Asfao-Adjei played in 48 games with 23 starts for the Wildcats, including 12 starts at right tackle in 2018, when he was a two-time Southeastern Conference Lineman of the week. He was a key member of an O-line that helped Benny Snell Jr., the first Wildcat to rush for 1,000 or more yards in three straight seasons. Asfao-Adjei, who was born in The Bronx, graduated in December with a degree in community and leadership development.

Asfao-Adjei honed his pass blocking skills going up against edge rusher Josh Allen every day in practice. Allen was selected seventh overall by the Jacksonville Jaguars.

“It was a great experience,” Asafo-Adjei said. “We both sharpened each other honestly. He had troubles going against me, I’m a speed guy, I’m good with the pass rush. He’s a great edge rusher, I gave him problems, we both helped each other. You saw it in the outcome of the season and the outcome of our play. It’s just a blessing to be on a team like that with multiple other players.”
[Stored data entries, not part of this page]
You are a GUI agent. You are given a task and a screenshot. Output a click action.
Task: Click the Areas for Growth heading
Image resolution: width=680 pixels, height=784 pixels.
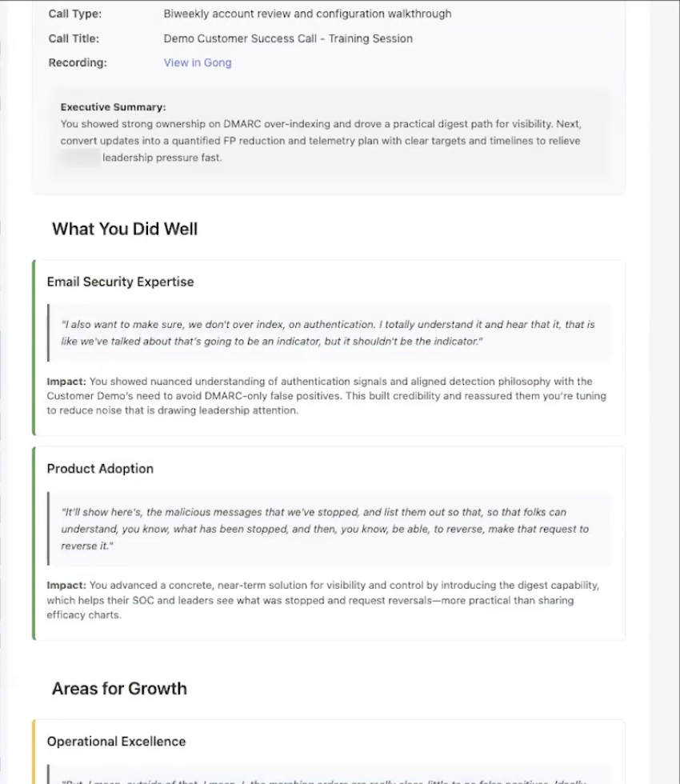tap(119, 689)
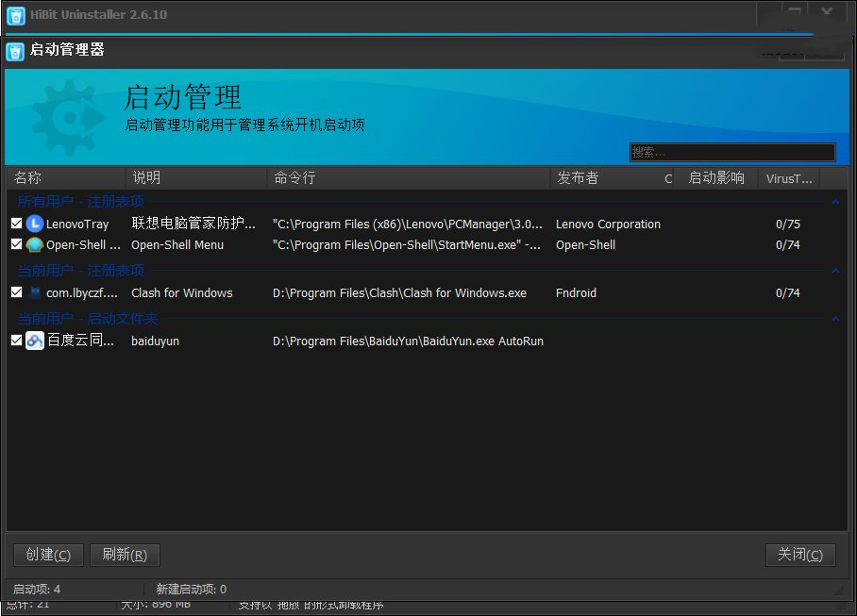Uncheck the baiduyun startup entry
This screenshot has width=857, height=616.
[x=16, y=341]
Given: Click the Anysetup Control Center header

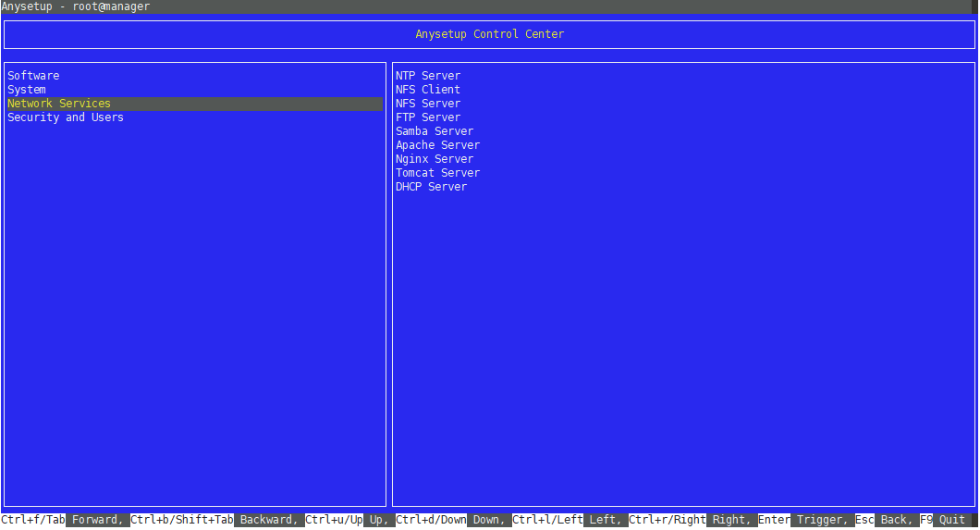Looking at the screenshot, I should 490,34.
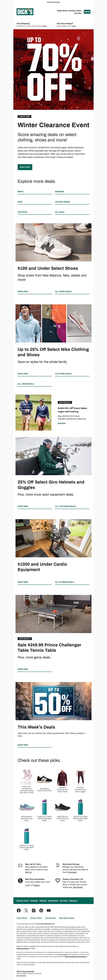The image size is (107, 980).
Task: Click the Unsubscribe footer link
Action: (50, 918)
*Chris Slayton, NT, Syracuse, 6-4, 309, Seventh Round, No. 245 overall

The second Slayton drafted by the Giants on Saturday, Chris played in 49 games with 42 starts for the Orange and totaled 107 tackles (66 solo) with 32.5 tackles for loss, 9.5 sacks, five forced fumbles, and one fumble recovery. In 2018, he started every game (13) for the third straight season, was a defensive captain, and collected 24 tackles (16 solo) eight tackles for loss and 3.5 sacks. He was awarded Syracuse’s Ben Schwartzwalder Award as the team’s exemplary football player 

“I first met (the Giants) down at the East-West Shrine Game week, and at the combine,” Slayton said. “I liked them a lot, and they liked me, so it all worked out.”

“We see him (Asafo-Adjei) competing at right tackle, and then we've got the Chris Slayton kid from Syracuse who's a big, violent, inside banger,” Gettleman said. “They were both fifth-round values for us.”

And they capped off a very satisfying draft for the Giants.

“We feel like we addressed everything we pretty much wanted to with this group,” Gettleman said.

*Shurmur’s son Kyle, a quarterback who starred at Vanderbilt, was not drafted, but quickly agreed as a free agent with Kansas City. The Chiefs are coached by Andy Reid, who gave Pat Shurmur his first NFL coaching job in 1990 in Philadelphia. Shurmur coached under Reid for 10 years on the Eagles staff, and they remain close friends. He is thrilled Kyle will get a chance to play under Reid.

“I think it's terrific,” he said. “I think certainly my history with Andy runs deep, and so as we're watching the picks come off, certainly that (monitoring whether Kyle was drafted) was running parallel, hoping he was going to end up in a really good place. I think regardless of whether he was picked or not, he's ending up in a really good place, so he'll go there and compete, and I think he's going to be with a terrific team, and what I consider to be an outstanding quarterback culture, and that's what you want for a young player that's going to learn how to play the position at this level, so I'm happy for him.”